Penelope had thought she could at least call Colin a friend, but no friend would disparage her the way he had as publicly as he had. Perhaps it was hypocritical of her, she had quite literally done the same to Eloise. She had exposed her to the ridicule of the ton. Perhaps this is what Eloise had felt as she yelled at her. The deep-seated betrayal of realizing that someone you thought cared about you, could humiliate you, could hurt you, could effectively ruin your life.
She knew Colin had meant nothing by his words.
“Penelope Featherington? I would never dream of courting Penelope Featherington, not in your wildest fantasies Fife.”
The words themselves, they had not hurt... Colin had always had a habit of putting his boot in his mouth. While he was charming, he was not always the most thoughtful of men. No, it was not his words that had destroyed her. It was his laughter.

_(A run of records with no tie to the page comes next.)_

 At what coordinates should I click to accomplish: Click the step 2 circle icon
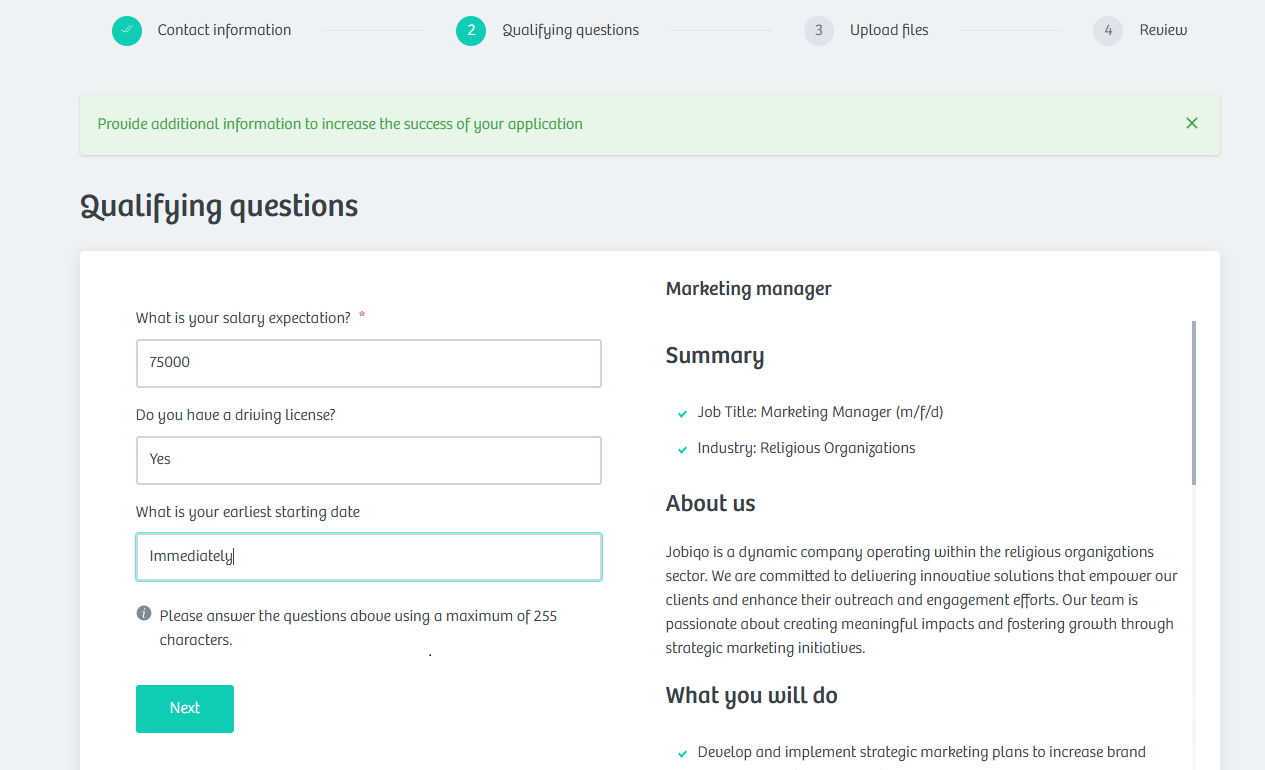pyautogui.click(x=471, y=31)
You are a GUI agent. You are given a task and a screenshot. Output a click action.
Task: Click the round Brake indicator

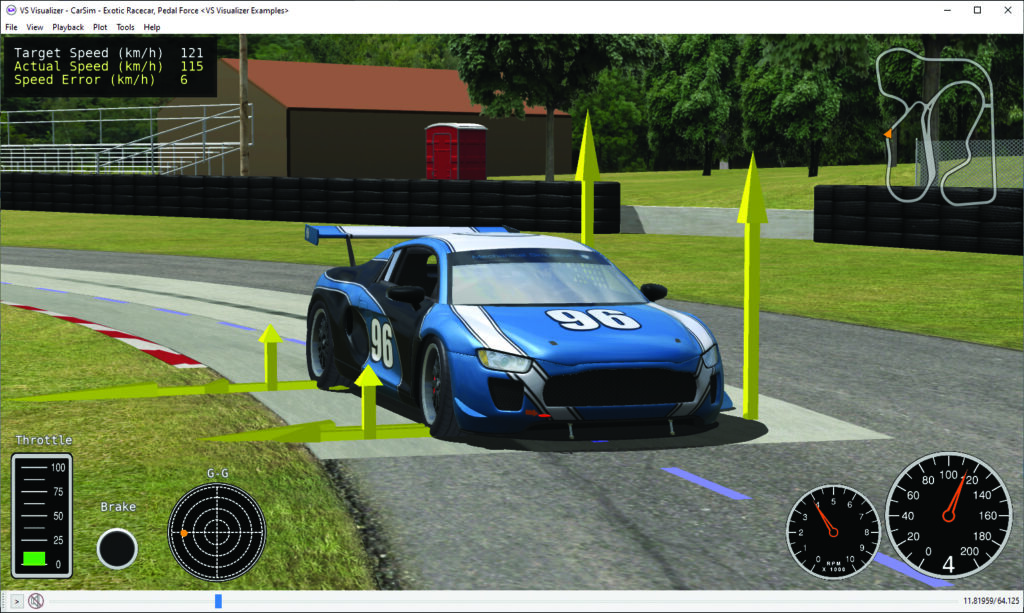coord(117,548)
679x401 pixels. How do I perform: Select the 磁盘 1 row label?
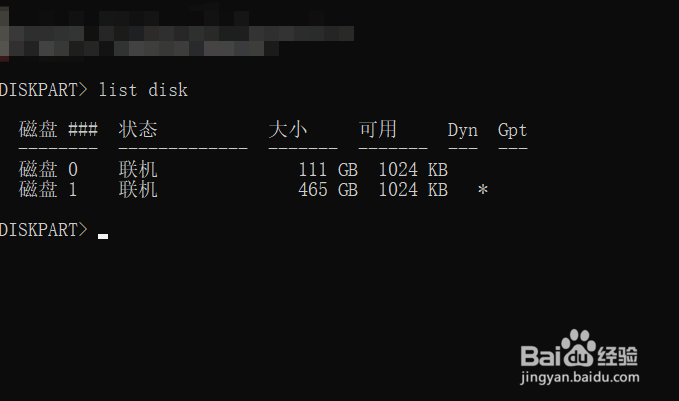pyautogui.click(x=48, y=190)
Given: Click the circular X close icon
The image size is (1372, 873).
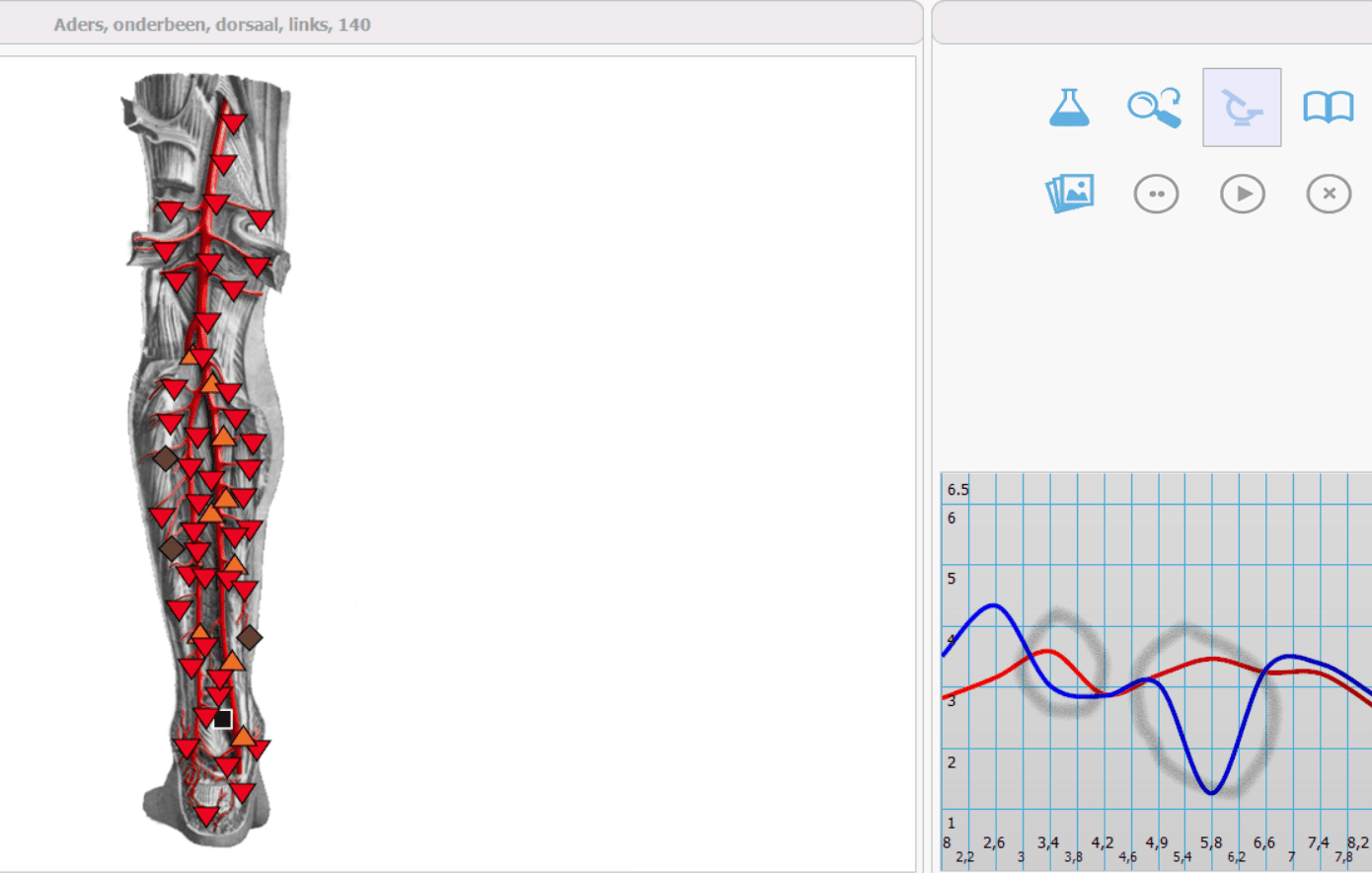Looking at the screenshot, I should 1329,194.
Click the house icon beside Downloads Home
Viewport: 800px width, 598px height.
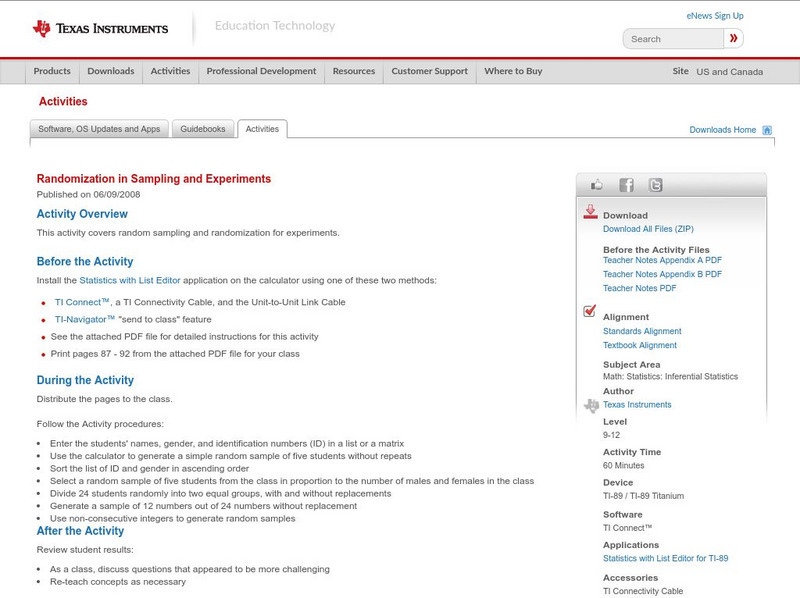(766, 129)
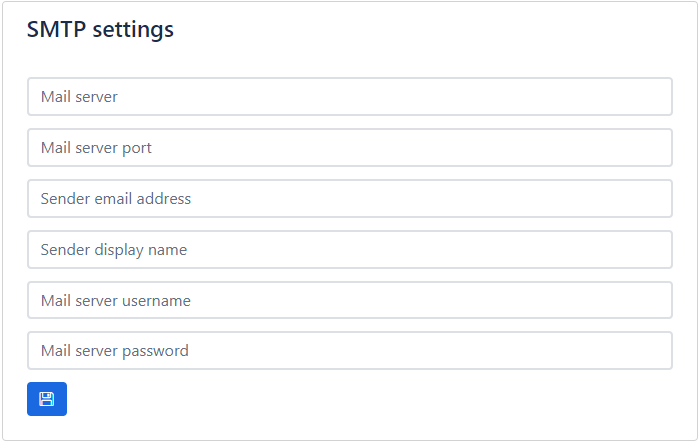Click the Mail server port field
Viewport: 700px width, 445px height.
tap(349, 148)

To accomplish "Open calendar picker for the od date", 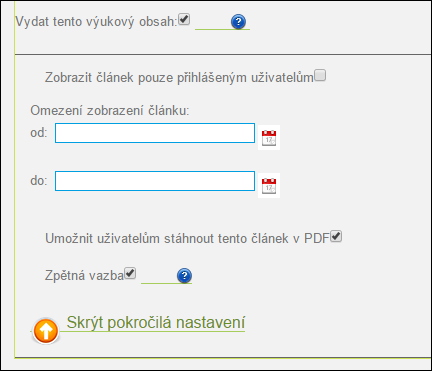I will pyautogui.click(x=269, y=137).
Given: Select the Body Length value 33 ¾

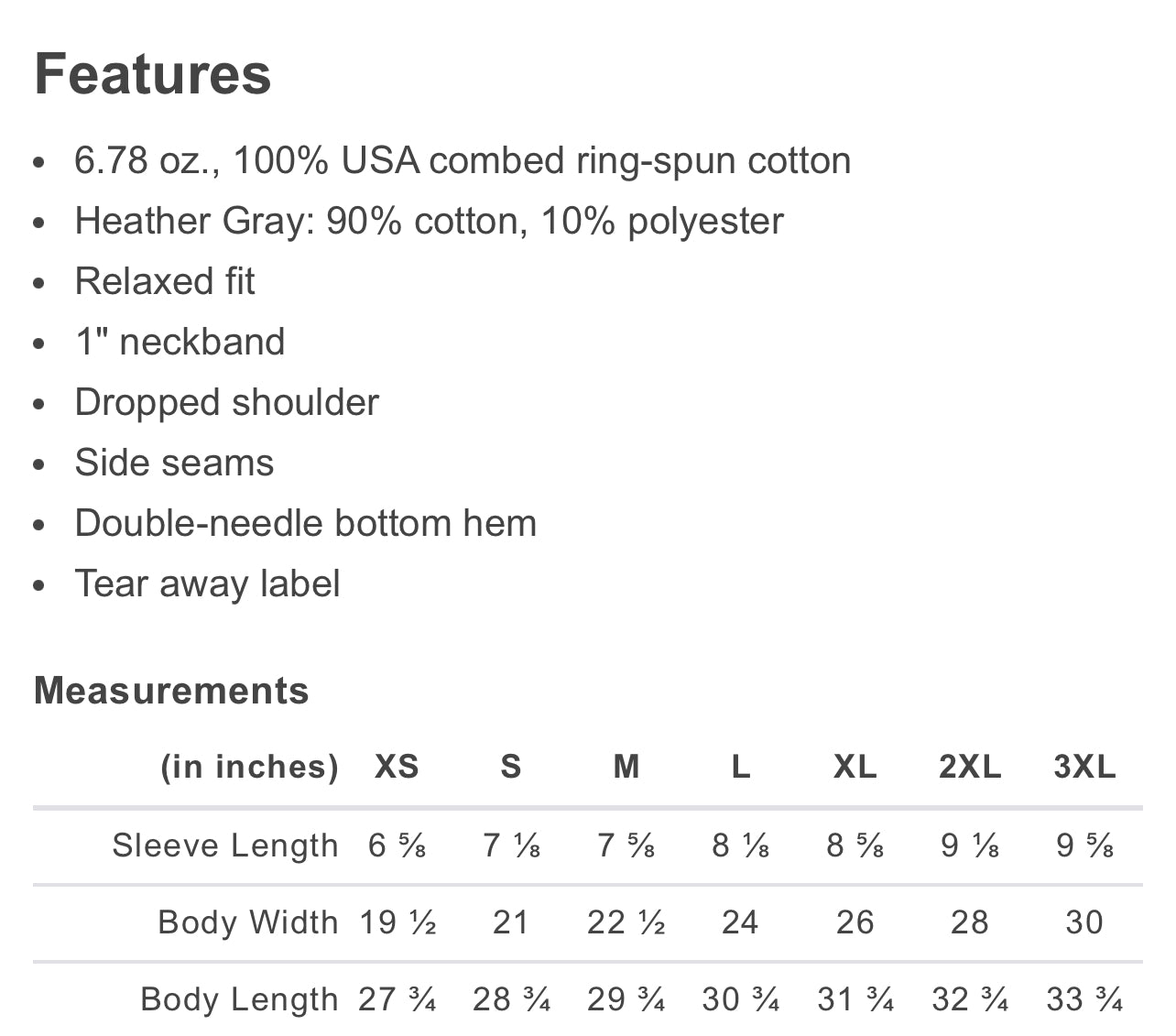Looking at the screenshot, I should (x=1084, y=999).
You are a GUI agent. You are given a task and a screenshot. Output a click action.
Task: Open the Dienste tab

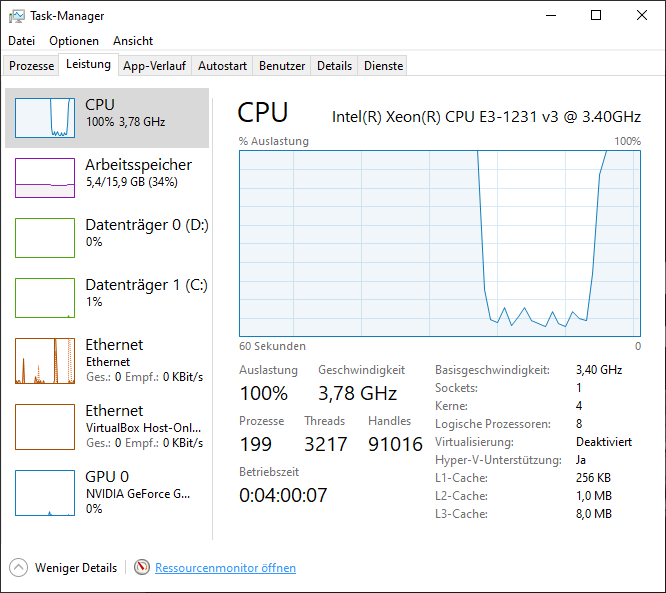click(383, 66)
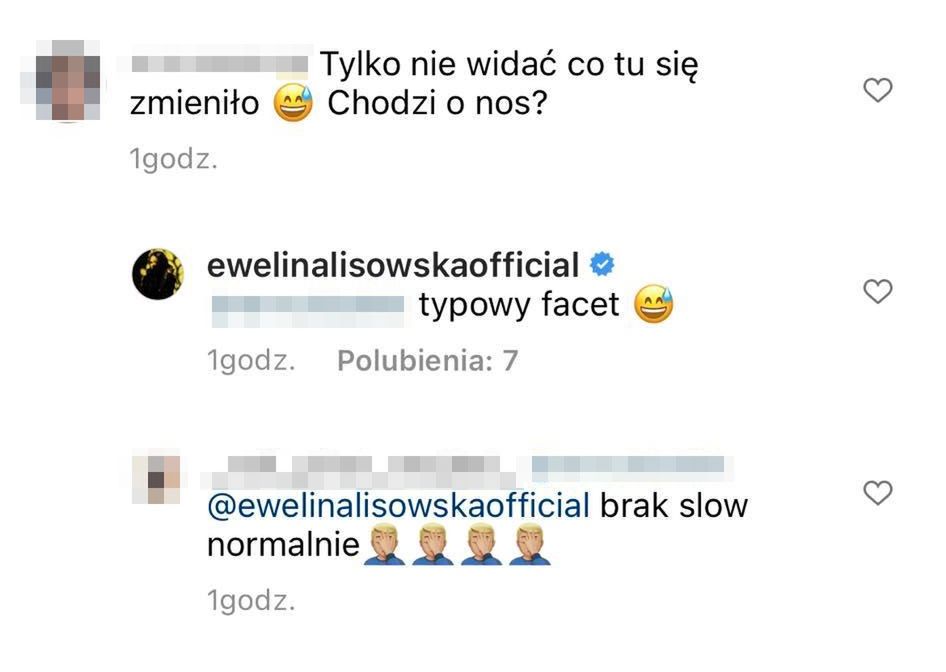Image resolution: width=946 pixels, height=672 pixels.
Task: Click blurred username before "Tylko nie widać"
Action: pyautogui.click(x=220, y=65)
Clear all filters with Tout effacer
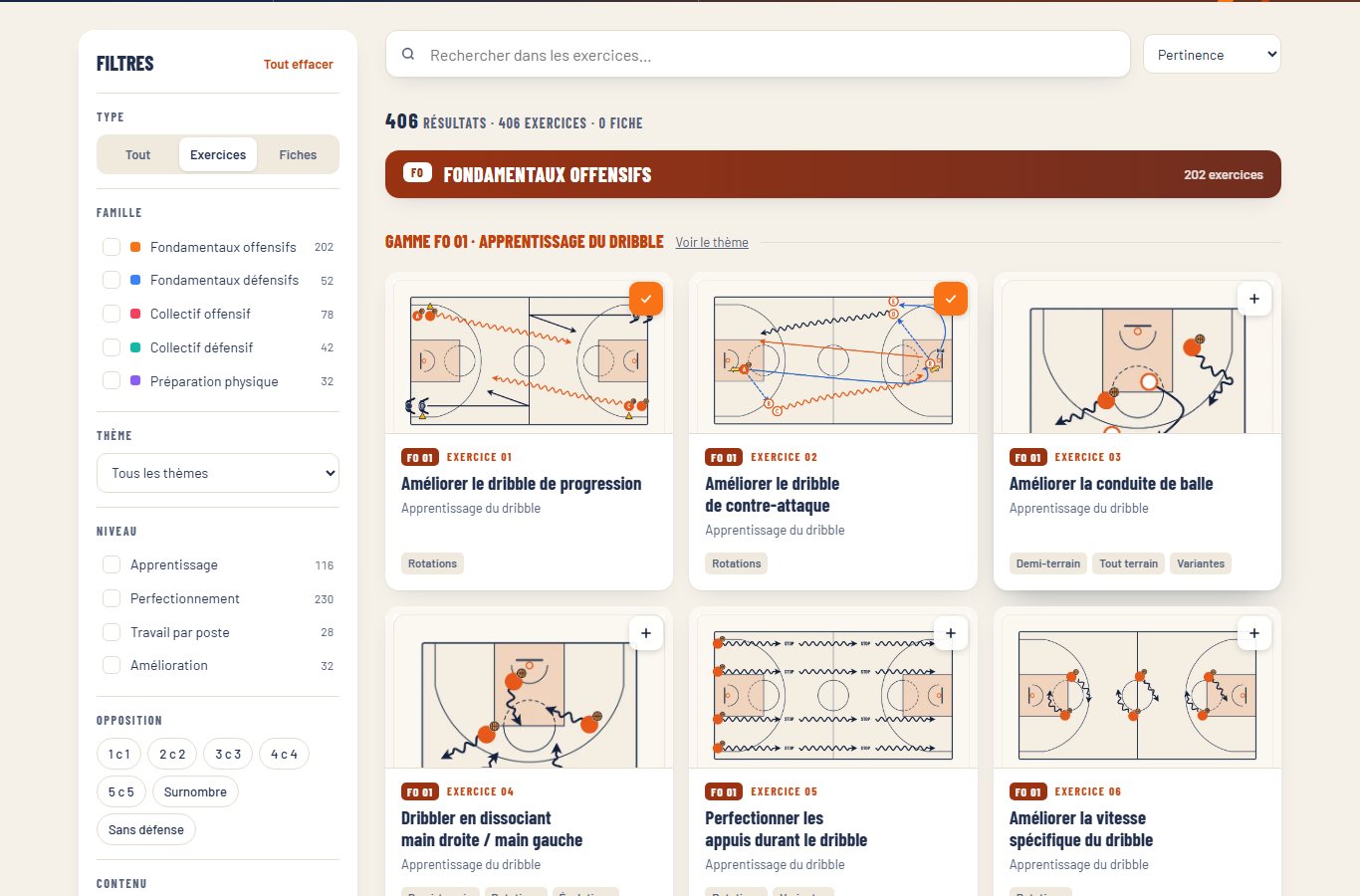The width and height of the screenshot is (1360, 896). [299, 65]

She had always associated his laughter with joy, happiness, barbs, quips, and puns. His laughter had always been with her. And for the first time in their friendship, she’d heard him, she’d felt him laugh at her. That had been the first time his laughter had hurt her.
The worst part of all of it was that he had been loud. It had not been enough that had she heard him disparage her. No. He had been loud enough for the whole garden to have heard him. It meant that everyone knew how he felt. She would have to publish. She would have to tell everyone what he had said, and as soon as her mother would read his words. That would be it. There would be no escape.
Her mother would marry her off. She had no choice. Her family could not afford even a single spinster daughter. Her mother would soon sell her to the highest bidder and it was all Colin Bridgerton’s fault.
Penelope had never felt as lonely as the day she’d had that realization.